• [What you need to do]
Print exactly the lines below between the line containing "Open the Bongino Inc page name" and the line containing "Task: Follow the account via 팔로우 link", counting both of those lines. Leave pictures out.

*** Input data Section Begins ***

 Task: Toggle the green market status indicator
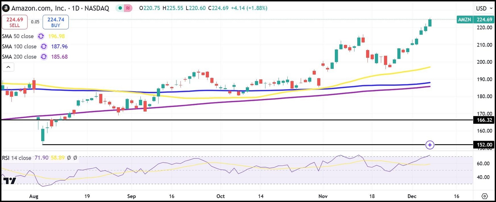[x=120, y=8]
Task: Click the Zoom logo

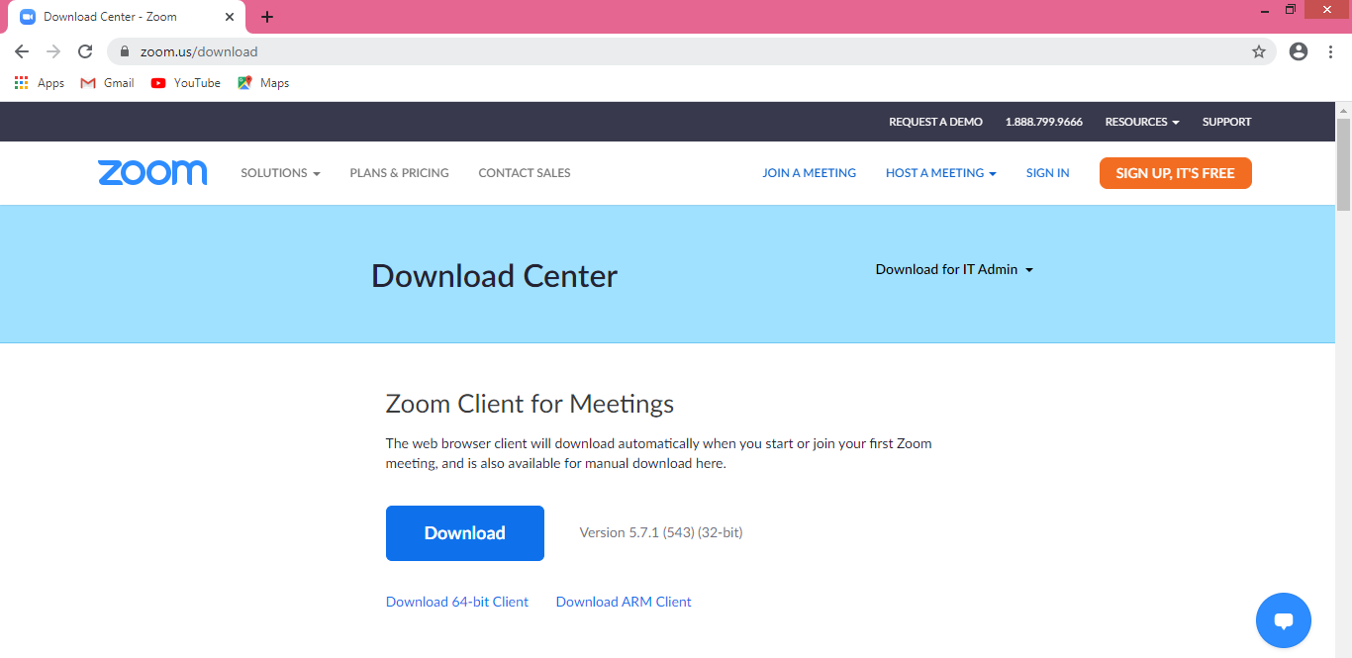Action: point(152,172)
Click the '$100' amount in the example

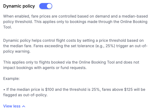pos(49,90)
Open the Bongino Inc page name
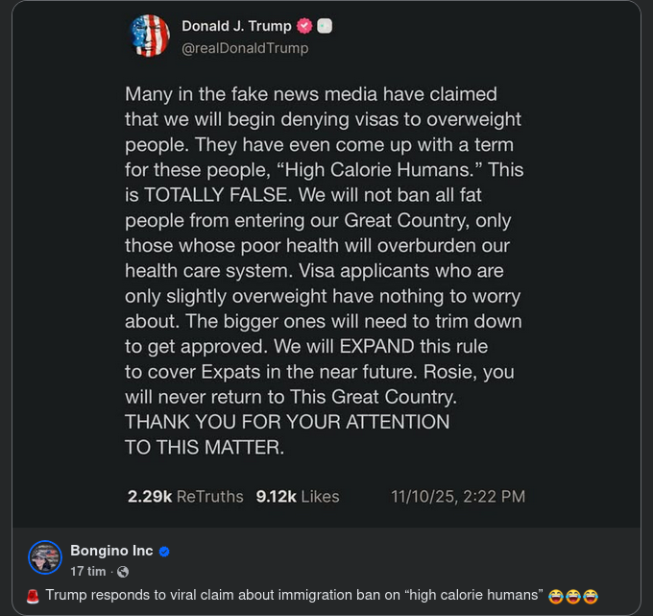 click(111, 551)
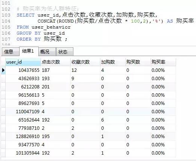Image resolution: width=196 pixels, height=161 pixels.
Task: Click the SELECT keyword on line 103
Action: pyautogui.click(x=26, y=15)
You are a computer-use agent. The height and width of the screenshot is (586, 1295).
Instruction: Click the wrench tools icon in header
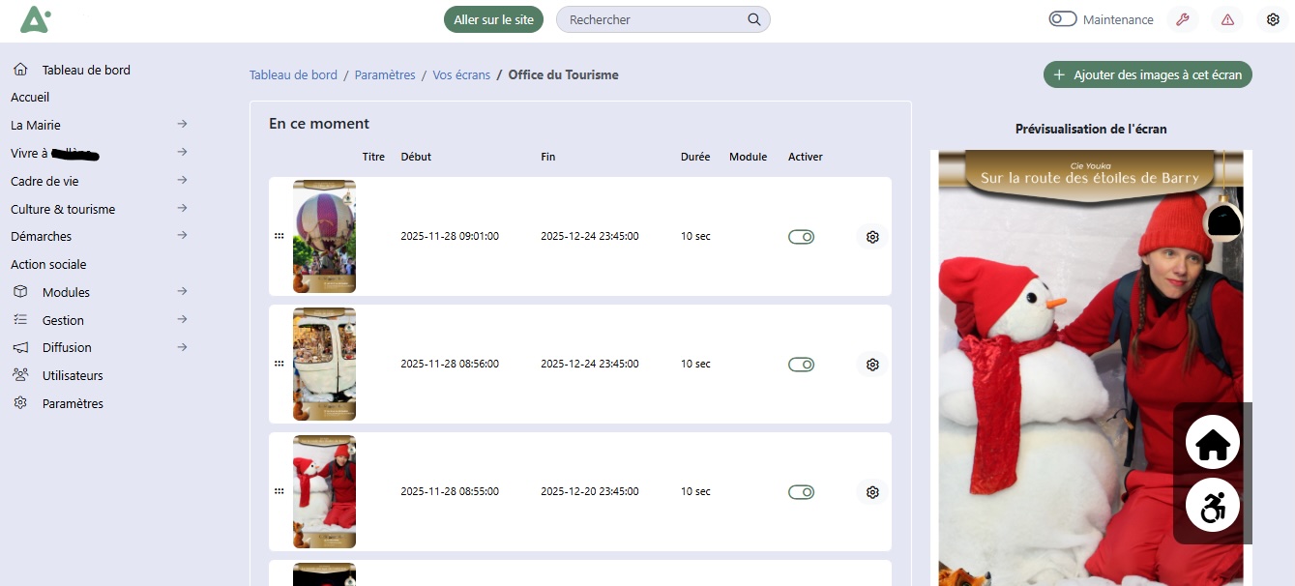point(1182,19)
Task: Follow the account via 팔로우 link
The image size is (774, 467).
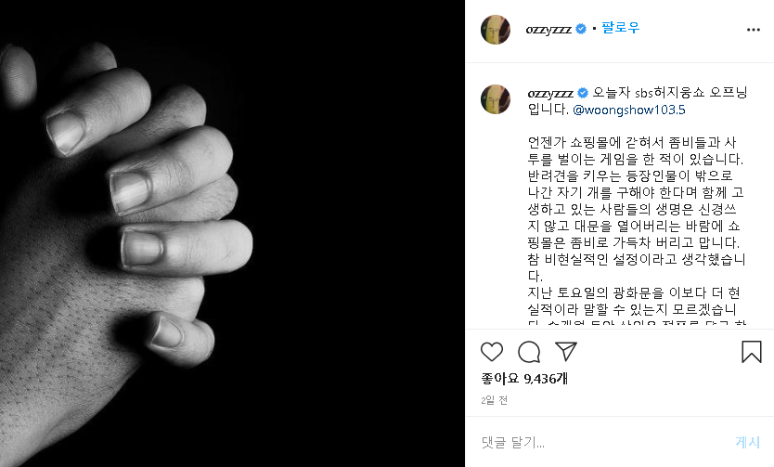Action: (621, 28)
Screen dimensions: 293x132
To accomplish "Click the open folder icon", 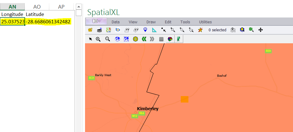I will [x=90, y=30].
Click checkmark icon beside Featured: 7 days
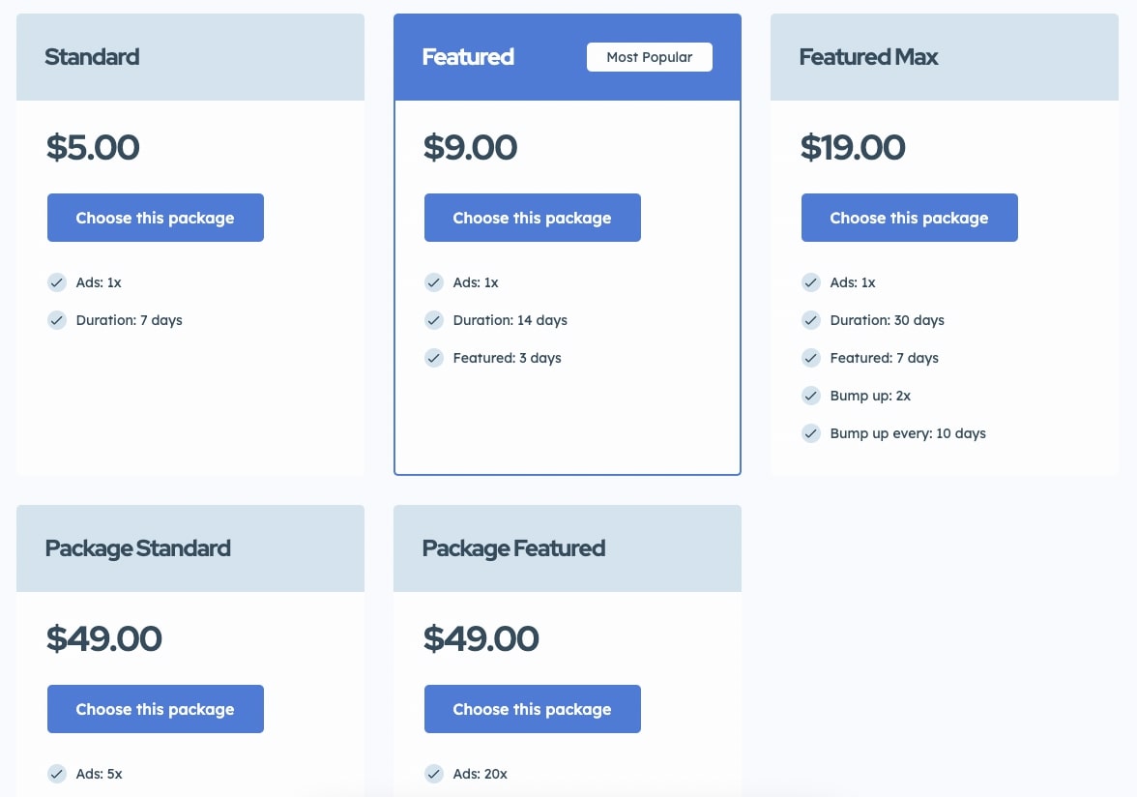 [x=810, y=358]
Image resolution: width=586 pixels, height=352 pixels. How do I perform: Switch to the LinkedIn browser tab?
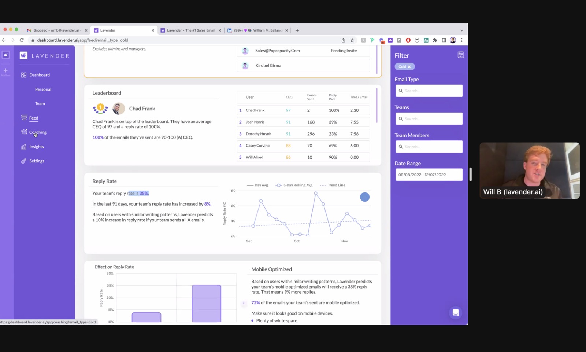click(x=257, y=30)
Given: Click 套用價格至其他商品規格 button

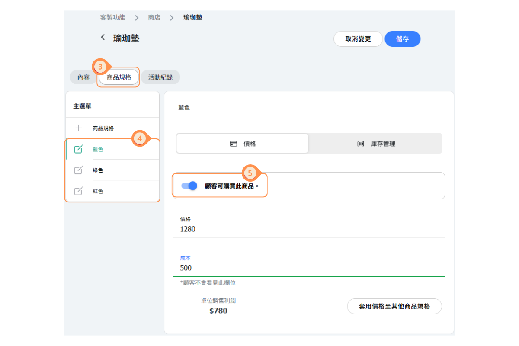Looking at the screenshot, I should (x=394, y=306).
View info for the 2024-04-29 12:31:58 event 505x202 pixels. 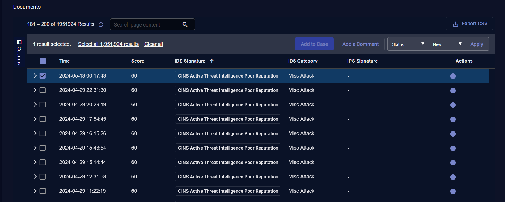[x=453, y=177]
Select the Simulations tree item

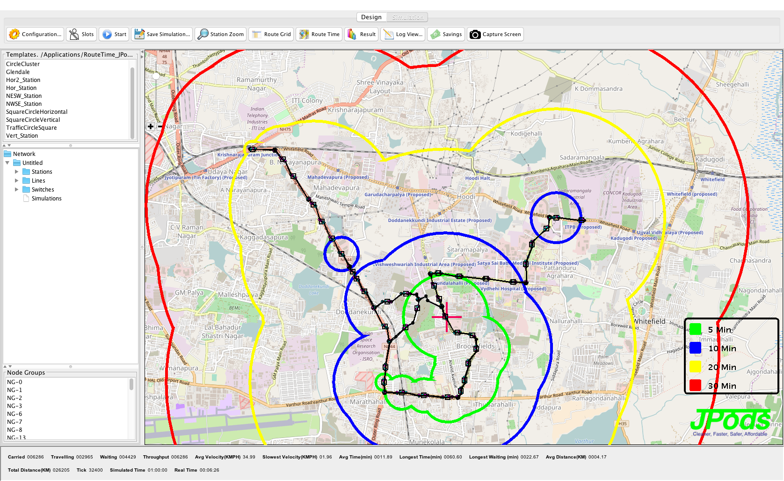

*** Input data Section Ends ***

• [Result for this exercise]
Open the Bongino Inc page name
 click(111, 551)
Image resolution: width=196 pixels, height=161 pixels.
Task: Click the SELECT keyword on line 103
Action: pyautogui.click(x=26, y=15)
You are a computer-use agent. The height and width of the screenshot is (586, 1295).
Instruction: Click the wrench tools icon in header
point(1182,19)
Task: Follow the account via 팔로우 link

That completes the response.